Waldschäden durch Trockenheit und Hitze

Andreas Bolte, Tanja Sanders, Nicole Wellbrock | 22.03.2024


WO Institut für Waldökosysteme

Die Wälder in Deutschland leiden noch immer unter den trocken-heißen Witterungsbedingungen der Jahre 2018 bis 2020, und auch 2022 zeigte sich sehr trocken. Entspannung kam erst 2023 mit Niederschlägen, die über dem langjährigen Mittel lagen. Besonders der Winter 2023/24 zeigte dann einen neuen Rekord. In unserem FAQ gibt‘s Antworten auf Fragen zum Thema Wald und Klima.

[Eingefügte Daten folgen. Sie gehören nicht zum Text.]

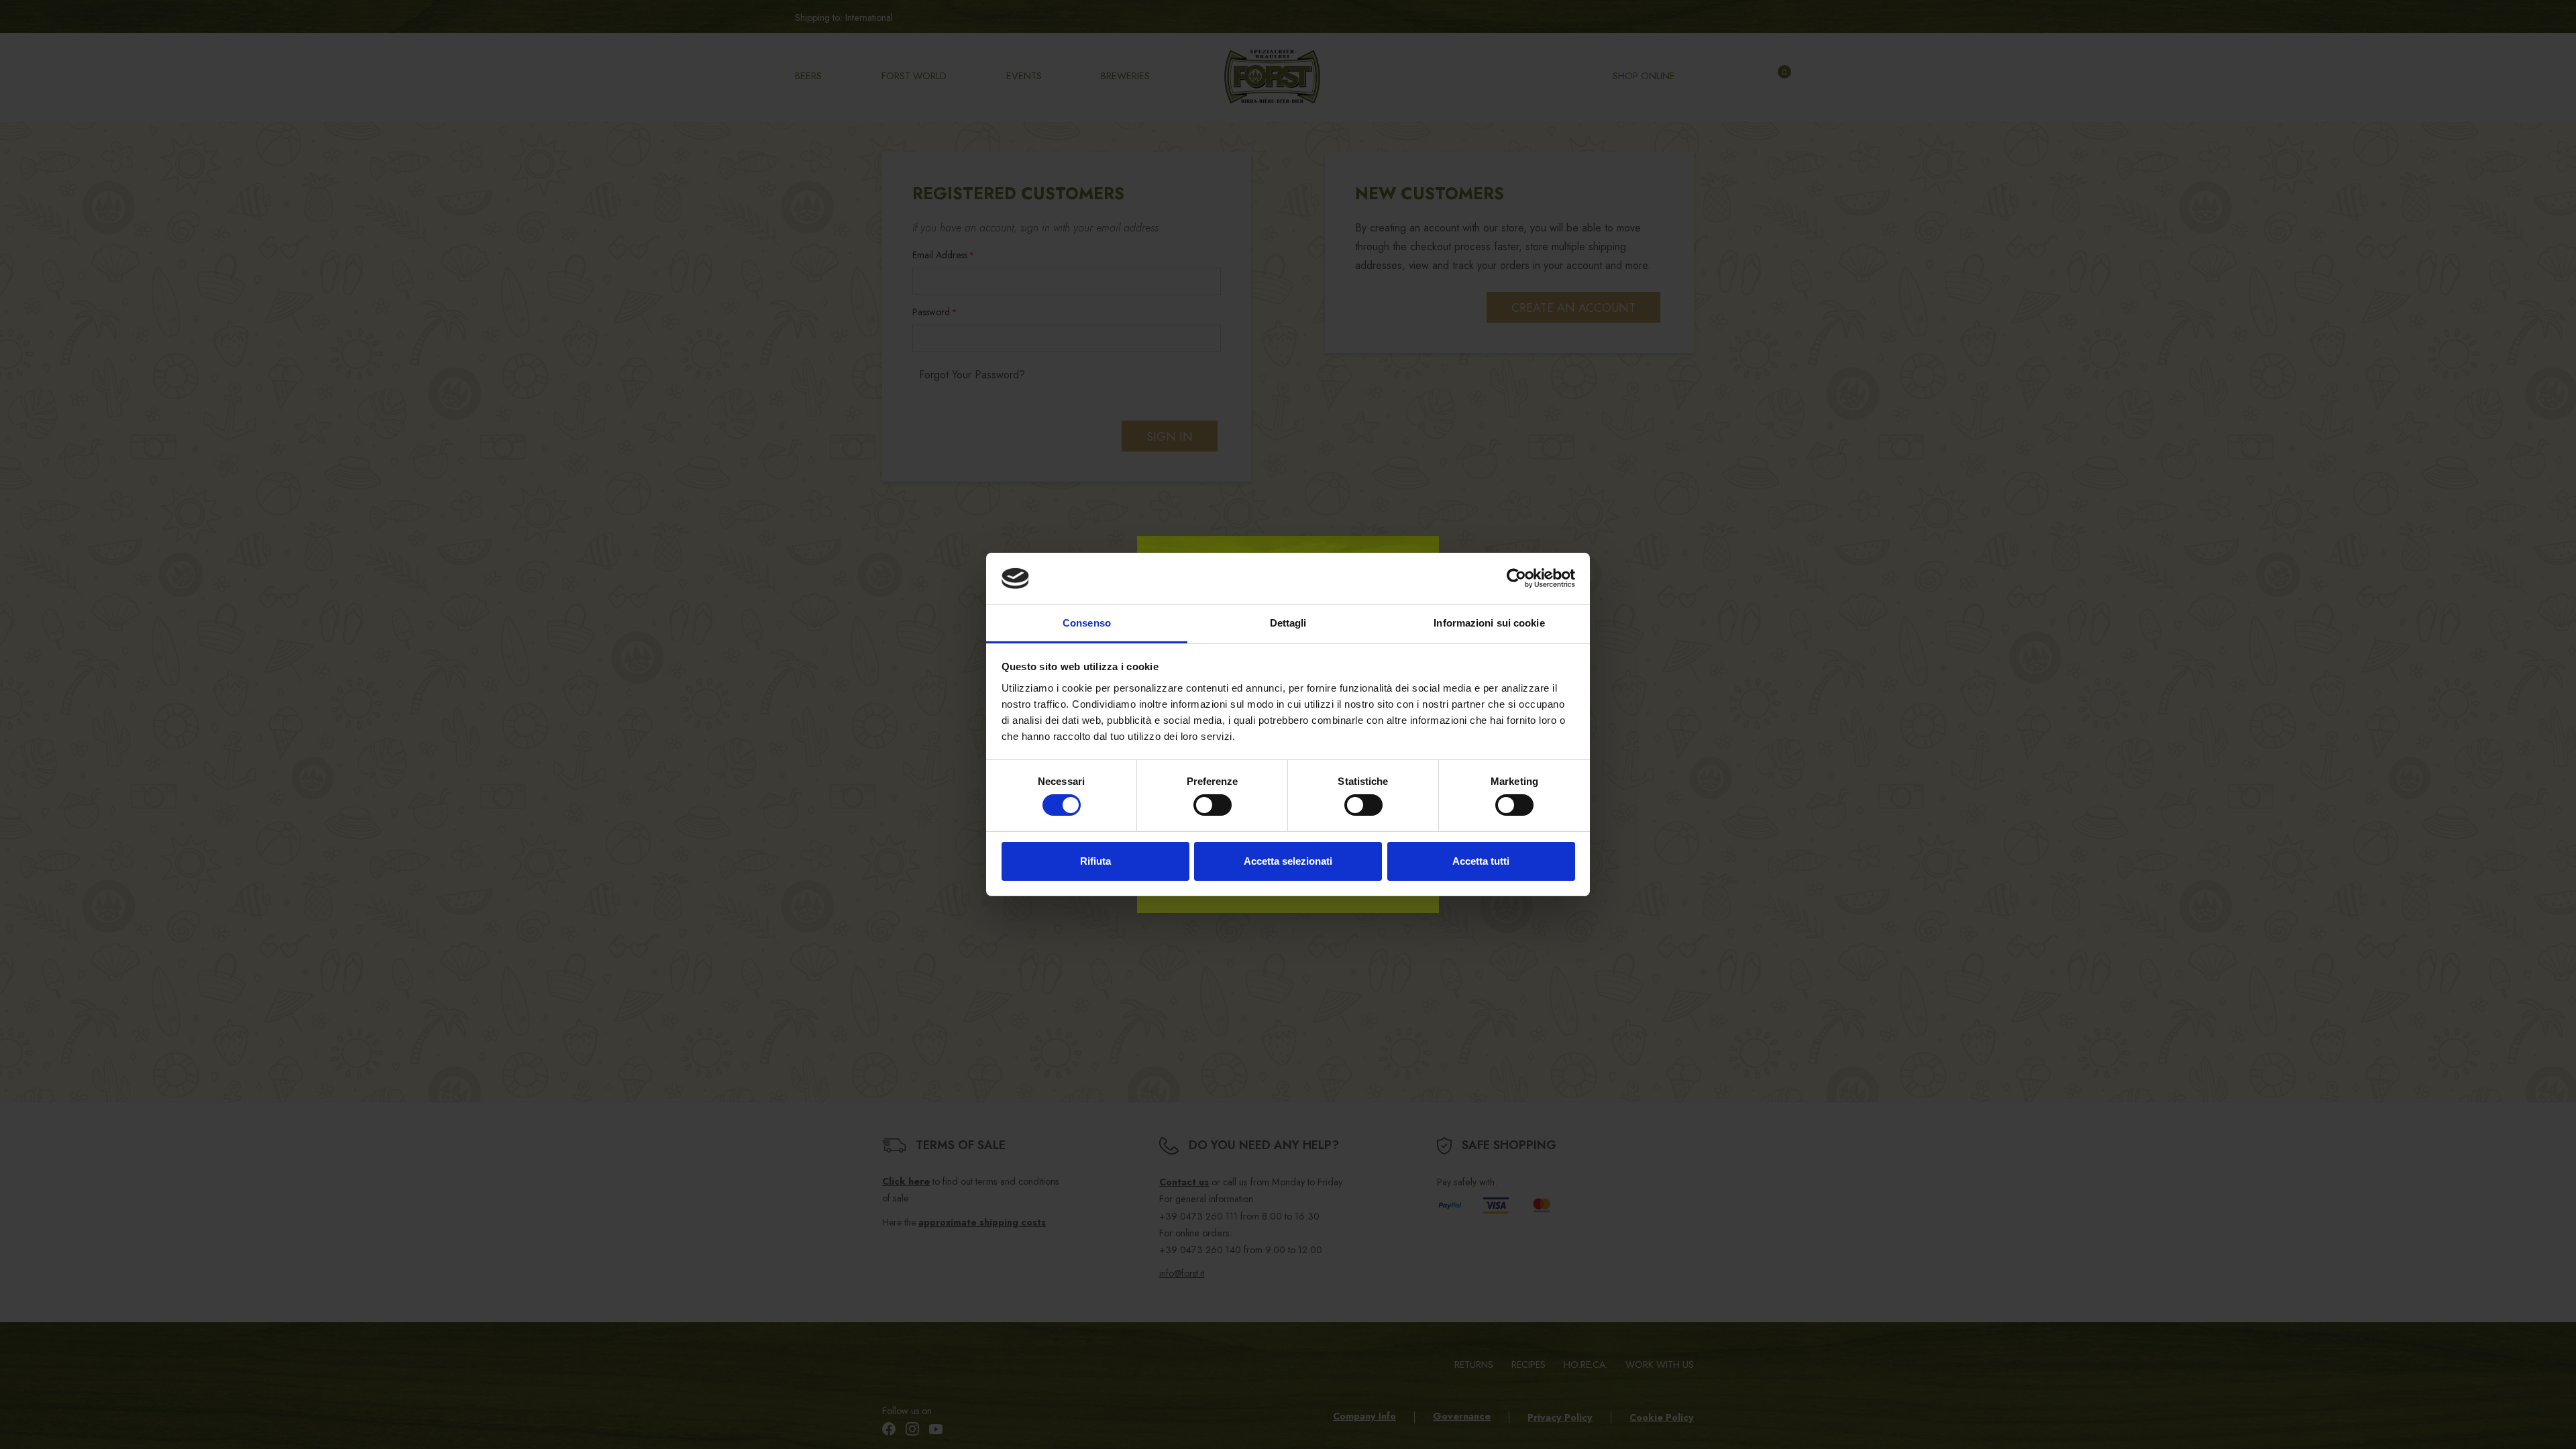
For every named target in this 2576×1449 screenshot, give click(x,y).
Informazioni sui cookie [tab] (1489, 623)
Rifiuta (1095, 861)
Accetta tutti (1480, 861)
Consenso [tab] (1087, 623)
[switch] (1212, 805)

Deutschlandweit beobachten wir in Altbeständen, dass Fichten geschädigt sind oder abgestorben. Gebietsweise trifft das auch bei Buchen zu. Kiefern und Eichen sind anscheinend insgesamt weniger betroffen. Dies liegt zum einen an einer höheren Toleranz der beiden Arten gegenüber Trockenheit und Hitze (hier ist besonders die Traubeneiche zu nennen), aber auch an zum Teil weniger „dramatischen“ Bedingungen in den Wuchsregionen. Allerdings leiden beide Baumarten in einigen Regionen unter dem Befall von Schaderregern (u.a. Nonne, Kiefernspinner, Forleule, Diplodia-Triebsterben an Kiefer und Eichenprozessionsspinner, Schwammspinner, Frostspanner an Eichen). 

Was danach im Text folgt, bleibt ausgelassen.